Saison touristique: des attentes modestes

CARAQUET – Échaudés par une saison touristique difficile l’an dernier, les responsables du secteur touristique tempèrent leur enthousiasme à l’approche de l’été. Ils ont abattu du gros travail au cours des derniers mois pour tenter d’améliorer la situation, mais ils savent aussi qu’ils sont à la merci de facteurs sur lesquels ils n’exercent aucun contrôle, comme le prix du pétrole, le taux de change et, surtout, la météo. Ils se croiseront donc les doigts, en regardant vers le ciel.

Plusieurs ont en mémoire l’été 2011 et ses longues séries de journées de pluie qui ont donné des maux de tête à certains intervenants de l’industrie touristique dans la province. La saison avait été exécrable, à l’image de la météo. Ni trop bonne, ni trop mauvaise pour certains, catastrophique pour d’autres.

«On ne parle jamais trop \ de la température \ la pluie et le beau temps \ c’est pas banal», chante l’auteure-compositrice-interprète Ariane Moffat dans son plus récent succès. Une chanson que connaissent bien les travailleurs de l’industrie touristique, mais sous un autre air.

À cet effet, les plus optimistes estiment que les chiffres devraient être au moins équivalents à ceux de l’an dernier. C’est tout dire, puisqu’aucun record, loin de là, n’a été battu en 2011. Les attractions touristiques intérieures avaient nettement eu l’avantage sur celles extérieures, ce qui avait favorisé la région du Sud-Est, notamment.

«Tout va dépendre de la température. On est toujours à la merci de la météo. Ce n’est pas compliqué», affirme le gérant de l’hôtel Super 8 de Caraquet, Éric Normandeau, en ajoutant que le nombre de réservations qu’il a à l’heure actuelle n’est pas plus élevé qu’à pareille date l’an dernier.

Au centre Villégiature Deux Rivières, de Tracadie-Sheila, le son de cloche est quelque peu différent, puisque les clients réservent les chalets plus tôt. La directrice par intérim, Rita Arseneault, note que les réservations vont bon train. Elle dit toutefois s’attendre à une saison semblable à 2011, alors que les réservations avaient chuté de 15 %.

Bien malin qui peut toutefois dire quels seront les véritables chiffres. Du côté des organismes, comme la Commission du tourisme acadien du Canada Atlantique (CTACA), le directeur, Robert Landry, soutient qu’avec les nouveaux outils technologiques, les visiteurs peuvent rapidement revoir leur itinéraire en fonction des prévisions météorologiques qu’ils captent sur leurs téléphones intelligents et tablettes électroniques.

À l’Association de l’industrie touristique du Nouveau-Brunswick (AITNB), le directeur, Réal Robichaud, insiste sur le fait que la température n’est pas le seul facteur, même s’il reconnaît l’impact du mauvais temps.
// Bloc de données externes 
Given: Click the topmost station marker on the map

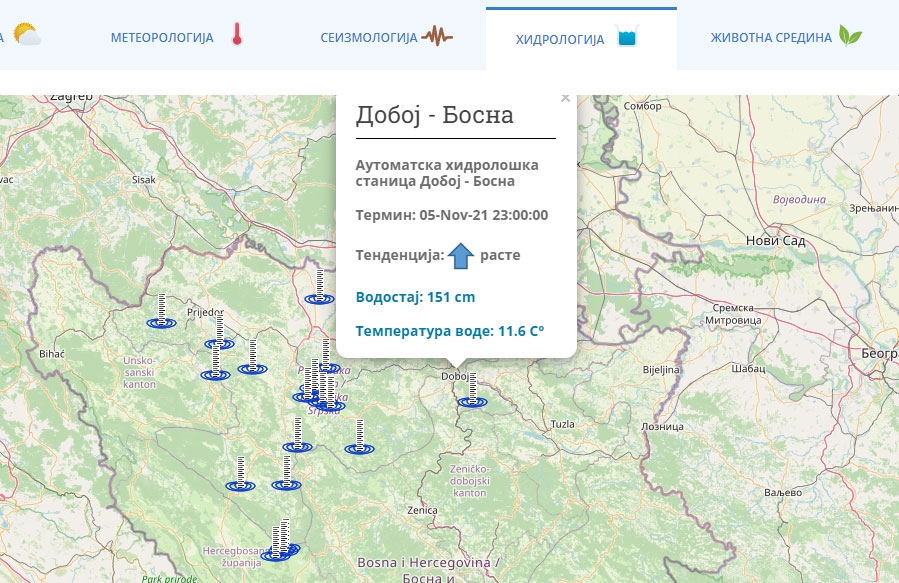Looking at the screenshot, I should (319, 299).
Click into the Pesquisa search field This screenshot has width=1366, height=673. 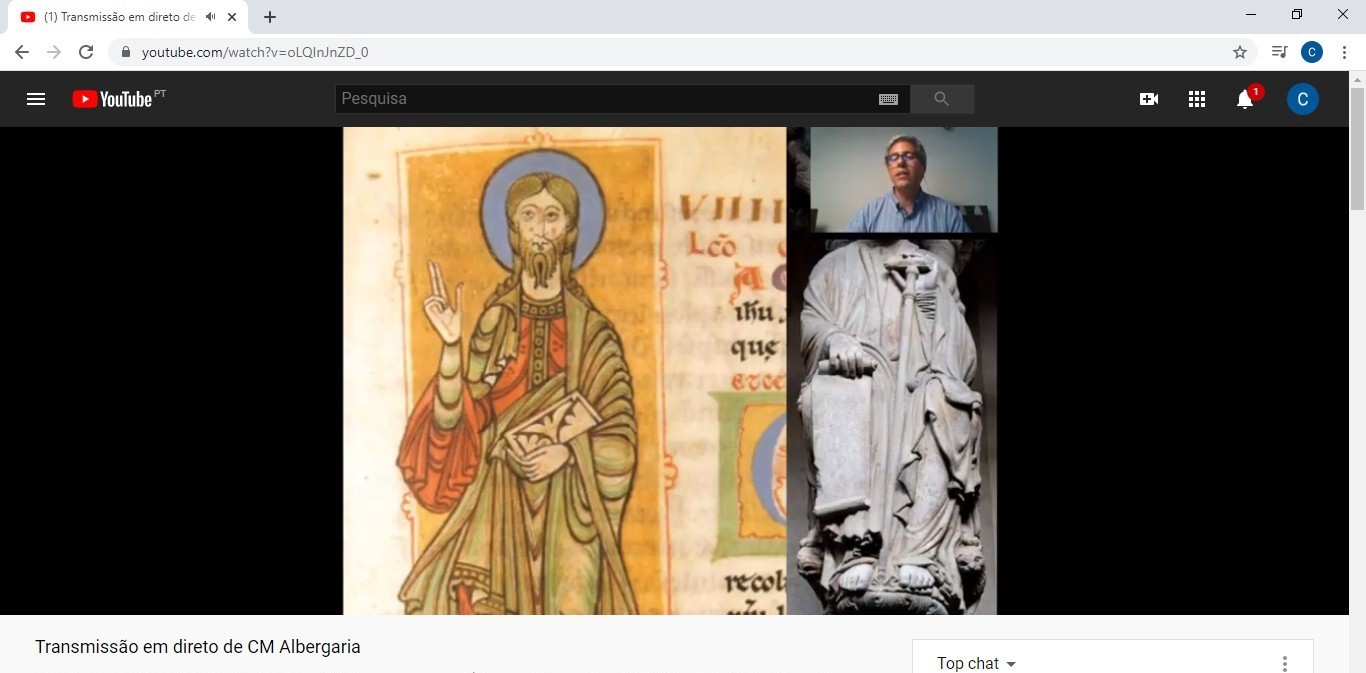point(600,99)
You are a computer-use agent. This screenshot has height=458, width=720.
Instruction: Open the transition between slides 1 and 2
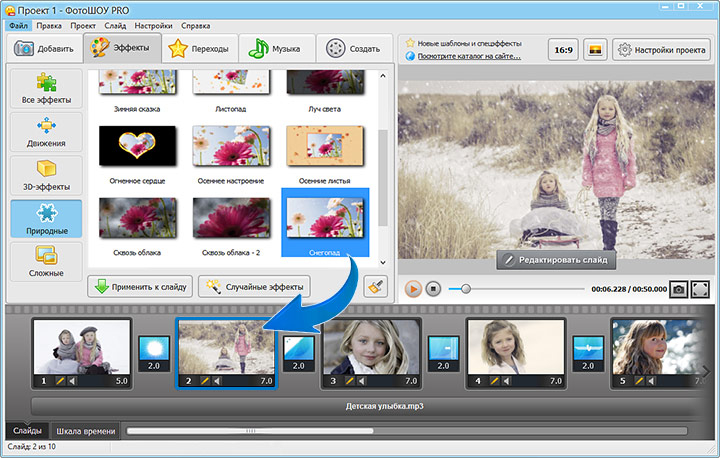pos(154,354)
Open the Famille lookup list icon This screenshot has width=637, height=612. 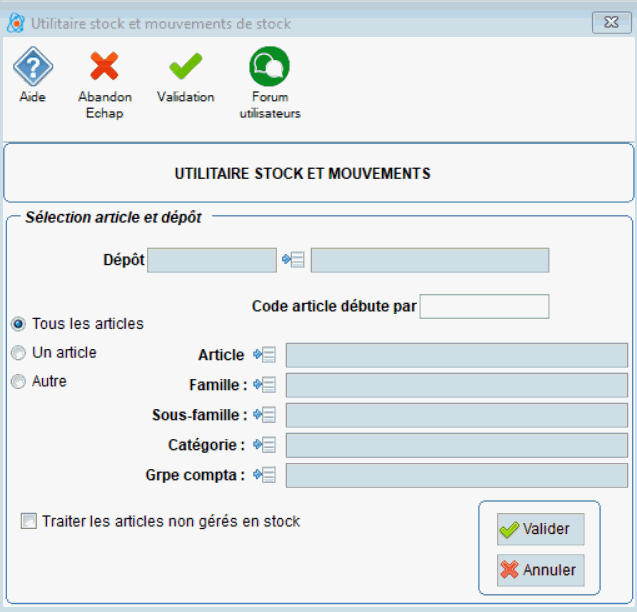point(265,385)
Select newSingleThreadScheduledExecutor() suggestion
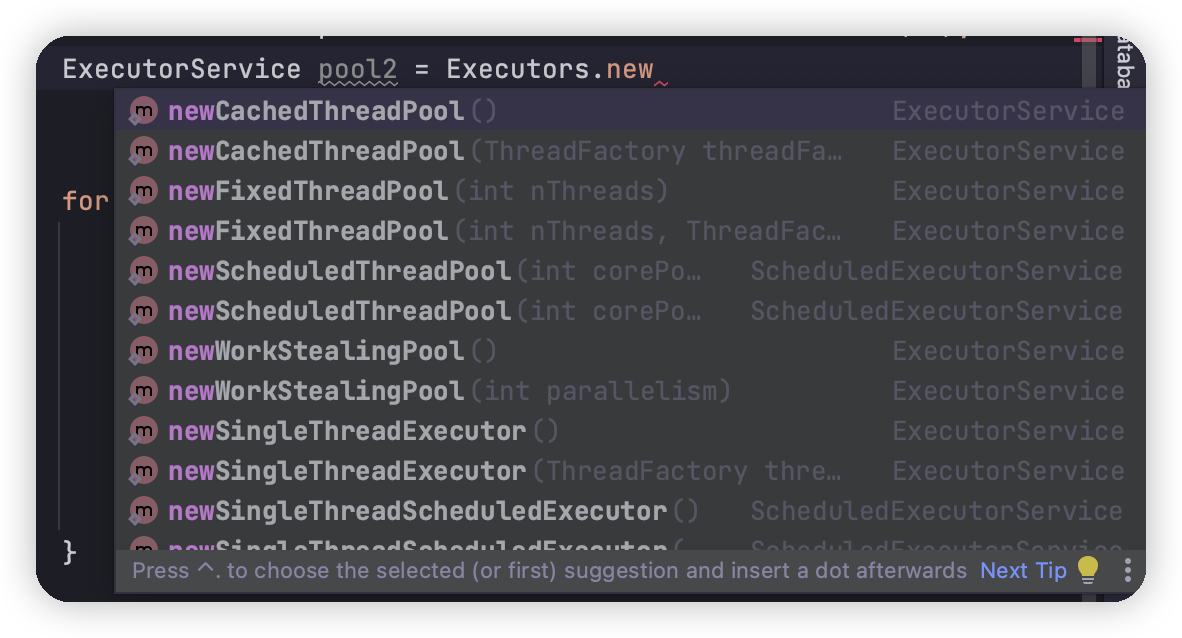Image resolution: width=1182 pixels, height=638 pixels. pos(629,511)
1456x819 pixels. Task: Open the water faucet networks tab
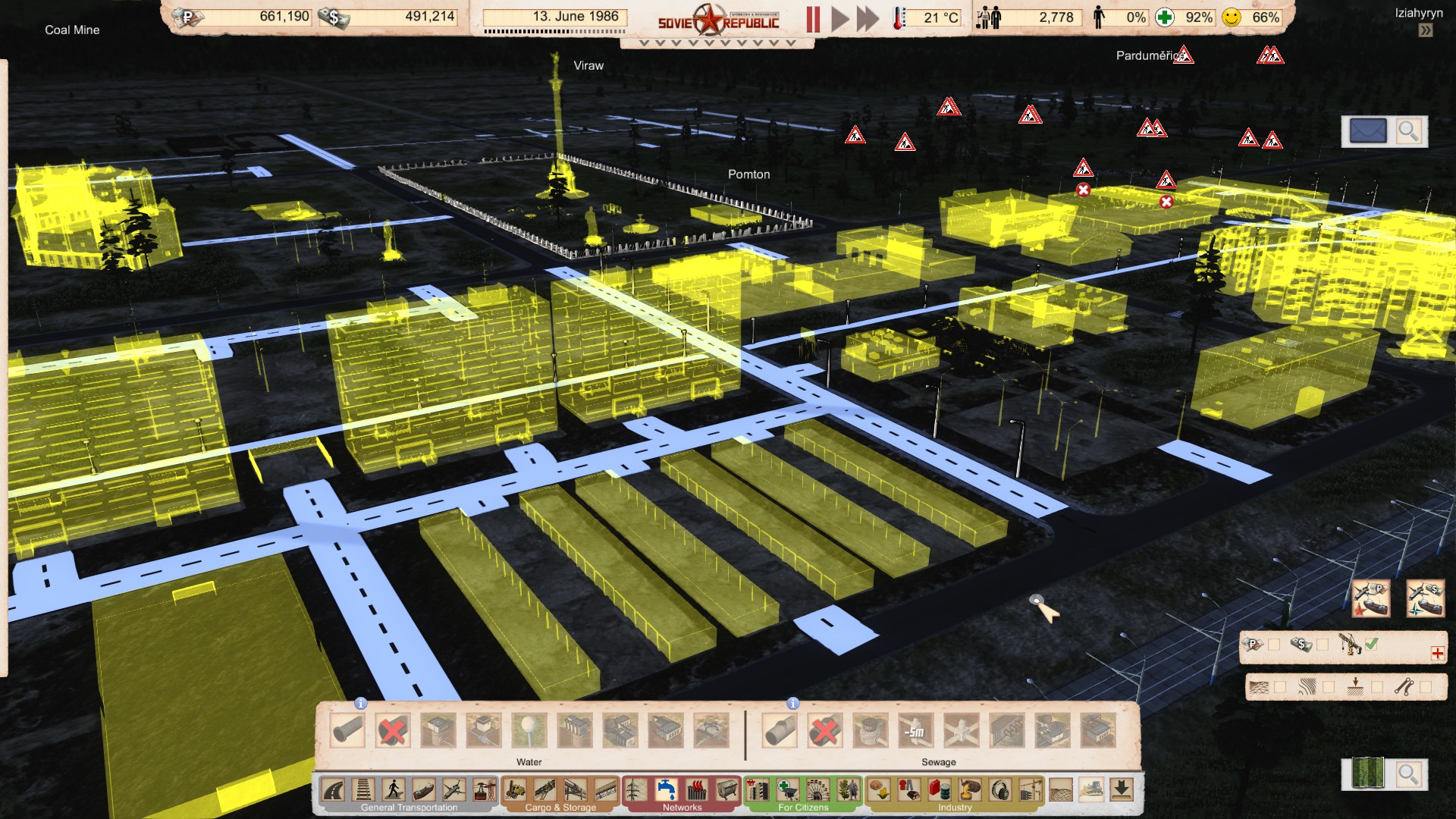pos(666,790)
Le directeur précise que plusieurs indicateurs laissent entendre que la saison qui s’amorce pourrait être meilleure que l’an dernier.

M. Robichaud ajoute par exemple que les visiteurs dans les salons auxquels le Nouveau-Brunswick était inscrit ont démontré plus de réel intérêt à se rendre dans la province. Il cite notamment des adeptes des véhicules motorisés, qui ont demandé des itinéraires établis, comprenant le tracé et des activités suggérées.

De son côté, le directeur de la CTACA, Robert Landry, mentionne que les tendances en matière de destinations touristiques traversent des cycles, en évoquant les indicateurs actuels (coût de l’essence, taux de change), qui sont sensiblement les mêmes qu’en 2011.

M. Landry précise que si les touristes peuvent opter pour des destinations différentes en raison de ces facteurs pendant une année ou deux, il est possible que les visiteurs cherchent à nouveau d’autres destinations et se dirigent vers la province cette année.

Pour l’instant, nul ne le sait vraiment. Tous espèrent une belle saison. Il restera à voir ce qu’il en sera réellement.

«Est-ce que tout ça va se dérouler comme prévu? On l’espère», de conclure le directeur de l’AITNB, Réal Robichaud.